New York-based financial giant Chemical Bank changed self-service banking forever when it installed the first ATM in the country in Rockville Centre in 1969.
The machine was the brainchild of Donald Wetzel, a vice president of product planning at Dallas-based Docutel, which convinced Chemical Bank to use the automated teller machine it had created. Docutel also automated baggage handling equipment at airports.
Docutel was a subsidiary of Recognition Equipment Inc., a technology automation company whose executives knew top decision-makers at Chemical, said Wetzel in an interview from his home in Dallas.
"I thought the timing was great," Wetzel, who's now 90, said. "Technologically, I had no doubt we had the ability. What was harder was getting the magnetic strips on plastic cards to be secure, so people wouldn't rip off the machines."
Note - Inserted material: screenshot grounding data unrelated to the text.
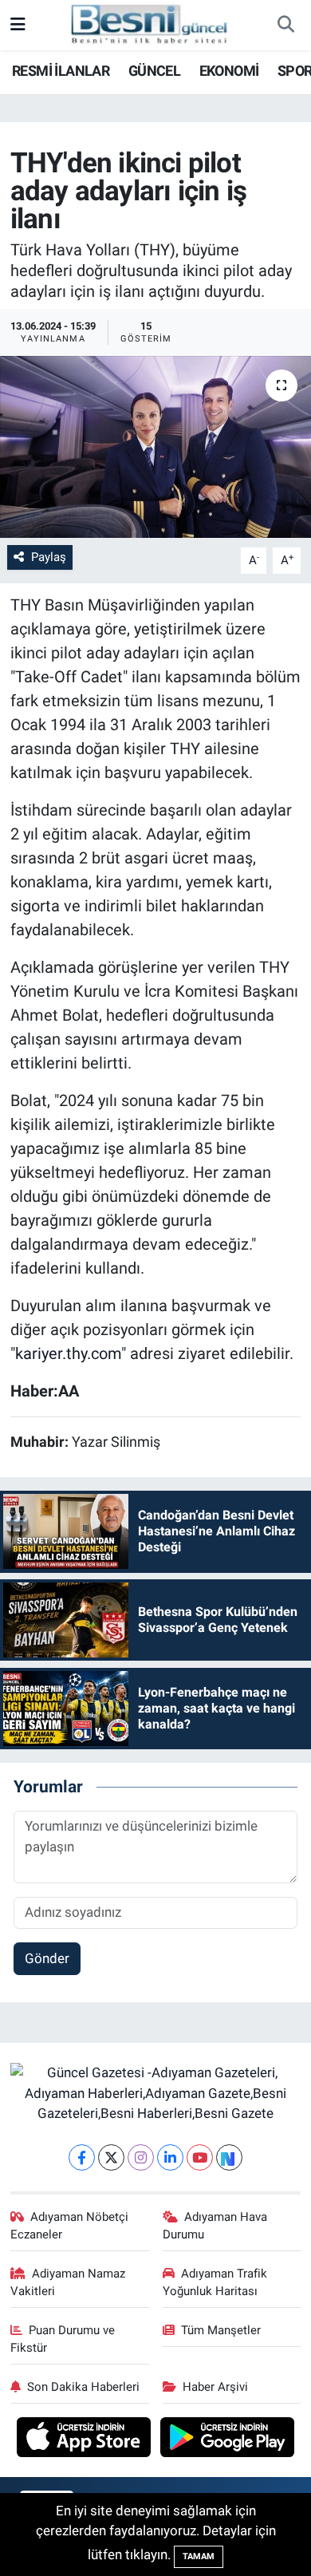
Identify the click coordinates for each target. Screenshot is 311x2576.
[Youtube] (200, 2157)
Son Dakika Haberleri (83, 2387)
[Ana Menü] (18, 25)
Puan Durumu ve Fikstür (63, 2339)
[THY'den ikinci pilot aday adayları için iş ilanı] (155, 447)
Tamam (199, 2556)
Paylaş (48, 557)
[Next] (229, 2157)
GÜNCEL (154, 70)
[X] (111, 2157)
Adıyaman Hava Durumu (215, 2226)
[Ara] (285, 25)
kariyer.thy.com (68, 1353)
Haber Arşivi (215, 2387)
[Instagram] (141, 2157)
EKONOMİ (229, 70)
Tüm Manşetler (221, 2330)
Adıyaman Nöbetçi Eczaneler (69, 2226)
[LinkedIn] (170, 2157)
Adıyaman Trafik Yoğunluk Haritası (215, 2282)
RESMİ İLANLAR (60, 70)
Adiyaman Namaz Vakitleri (68, 2282)
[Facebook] (82, 2157)
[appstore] (86, 2439)
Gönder (47, 1958)
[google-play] (227, 2439)
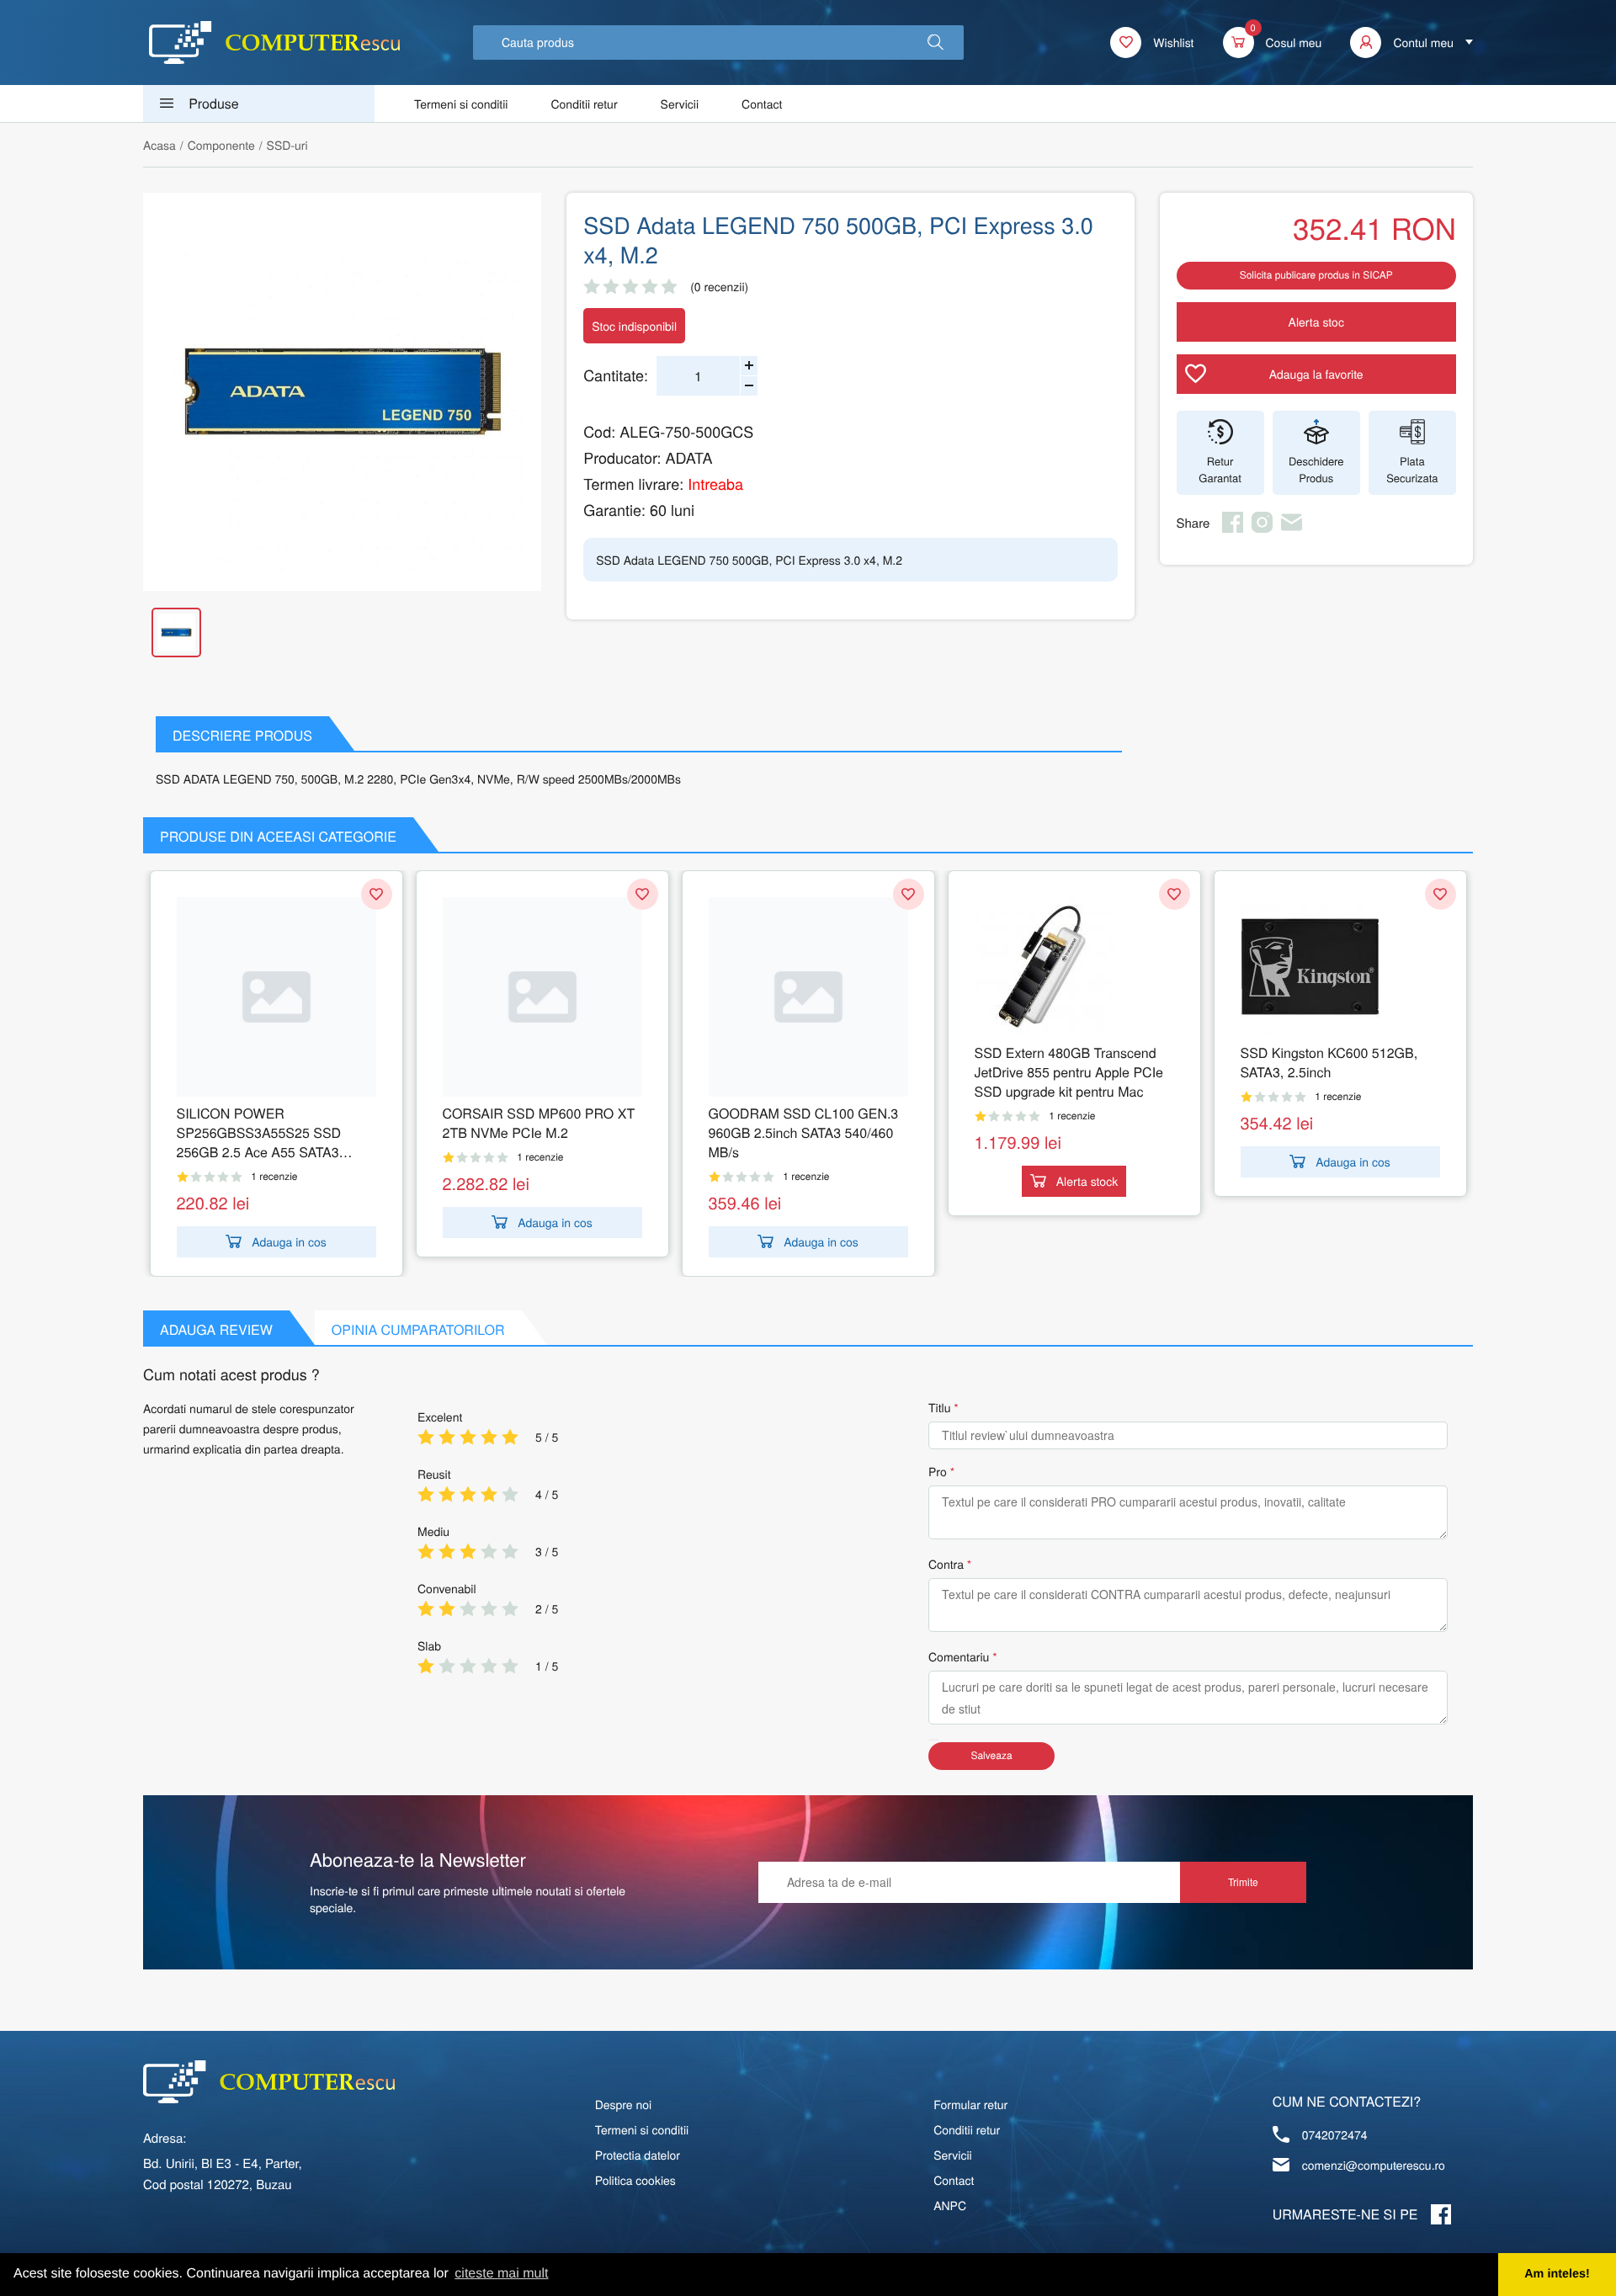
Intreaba (715, 484)
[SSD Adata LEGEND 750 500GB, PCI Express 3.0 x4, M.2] (342, 392)
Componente (221, 144)
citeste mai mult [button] (501, 2274)
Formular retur (970, 2104)
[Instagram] (1262, 527)
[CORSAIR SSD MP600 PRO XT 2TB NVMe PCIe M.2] (542, 997)
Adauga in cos (289, 1241)
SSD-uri (287, 144)
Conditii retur (583, 103)
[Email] (1291, 527)
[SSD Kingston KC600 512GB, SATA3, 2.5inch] (1340, 966)
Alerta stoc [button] (1316, 321)
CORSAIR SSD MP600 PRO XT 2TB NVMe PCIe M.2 (539, 1122)
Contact (762, 103)
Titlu (939, 1407)
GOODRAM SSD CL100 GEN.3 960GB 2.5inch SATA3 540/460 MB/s (804, 1132)
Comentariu (958, 1656)
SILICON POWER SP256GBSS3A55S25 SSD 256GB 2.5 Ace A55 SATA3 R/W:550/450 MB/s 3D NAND (264, 1132)
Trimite (1243, 1881)
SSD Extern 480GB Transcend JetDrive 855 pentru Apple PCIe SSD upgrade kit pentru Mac (1069, 1072)
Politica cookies (635, 2179)
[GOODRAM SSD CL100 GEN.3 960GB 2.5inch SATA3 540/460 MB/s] (808, 997)
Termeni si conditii (461, 103)
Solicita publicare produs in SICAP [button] (1316, 275)
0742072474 (1335, 2134)
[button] (936, 42)
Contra (946, 1563)
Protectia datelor (637, 2154)
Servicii (680, 103)
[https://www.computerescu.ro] (269, 2081)
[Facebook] (1232, 527)
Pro (937, 1471)
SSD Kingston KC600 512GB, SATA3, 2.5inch (1329, 1062)
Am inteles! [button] (1557, 2274)
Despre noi (623, 2104)
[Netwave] (274, 42)
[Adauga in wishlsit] (376, 894)
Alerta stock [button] (1087, 1180)
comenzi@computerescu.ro (1373, 2164)
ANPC (949, 2205)
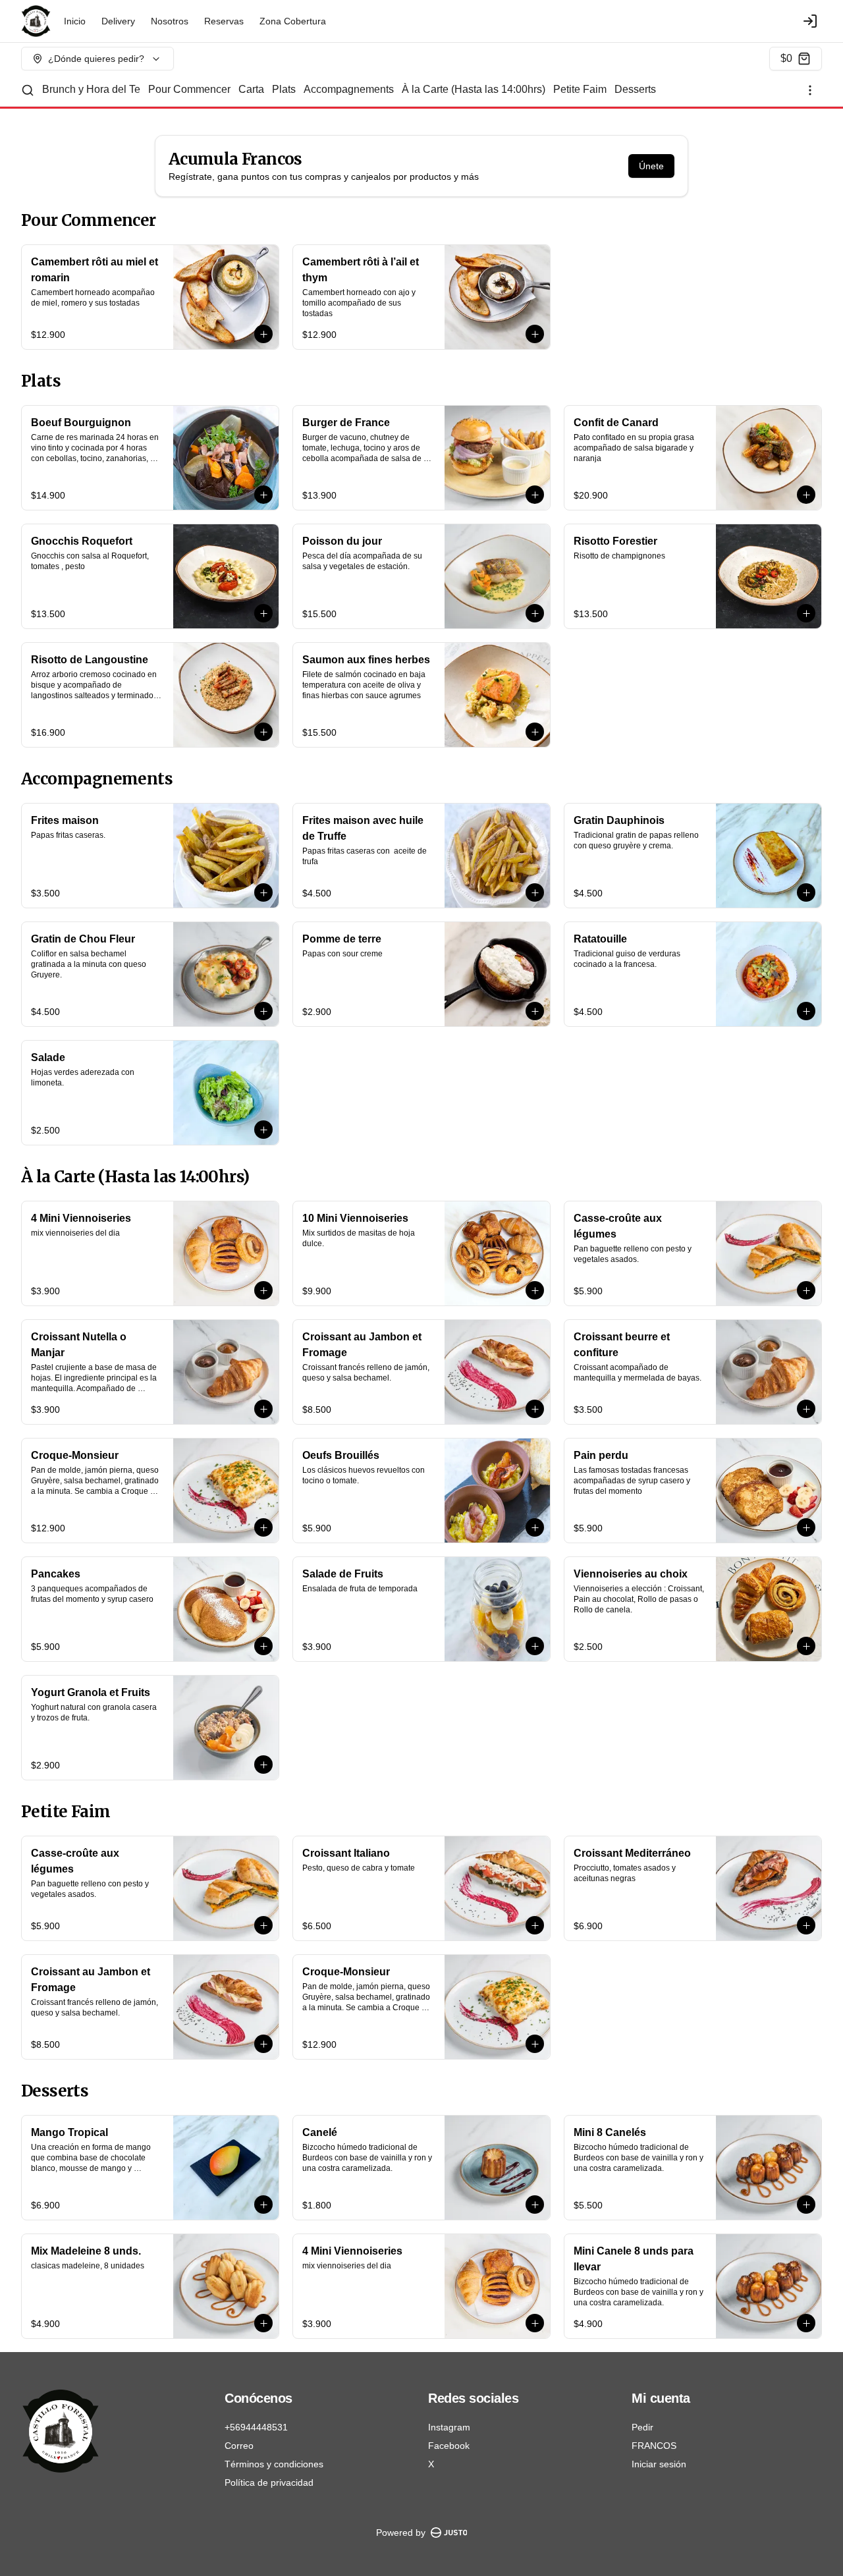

Wetzel said the magnetic strips back then included data such as PINs and account numbers.
"Today, the PIN ... is on a secure computer online at a bank," Wetzel said. "There was no online back then."
Wetzel was at Chemical the day the machine went live in Rockville Centre.
"I don't remember much about it, but I remember praying and hoping it would work," Wetzel said.
He will return to Long Island for the first time since then when Chase and the Nassau County Industrial Development Agency, which is cohosting the event, celebrate the anniversary of the ATM Friday at the Chase branch on North Village Avenue in Rockville Centre.
County Executive Laura Curran will also be on hand to proclaim the day in Wetzel's honor.
The actual anniversary is Sept. 2, but that landed on Labor Day this year.
"I'm really looking forward to this," Wetzel said. "I'm excited."
The Chemical Bank brand vanished from the American landscape in the 1990s when it merged with Chase Manhattan Bank. Back then, the two banks combined had about 1,850 ATMs.
"The ATM is probably the biggest bank game-changer in the last century," said Reggie Chambers, chief administrative officer, consumer bank at JPMorgan Chase in New York. "It would be inconceivable to imagine what banking would be like without the ATM. Could you imagine waiting in line to see a teller to get cash?"
Chase currently has more than 16,000 ATMs across its network and said the machines can handle more than 70 percent of transactions traditionally done by a teller.
Chase said its ATMs process millions of transactions a day, and hundreds of millions annually.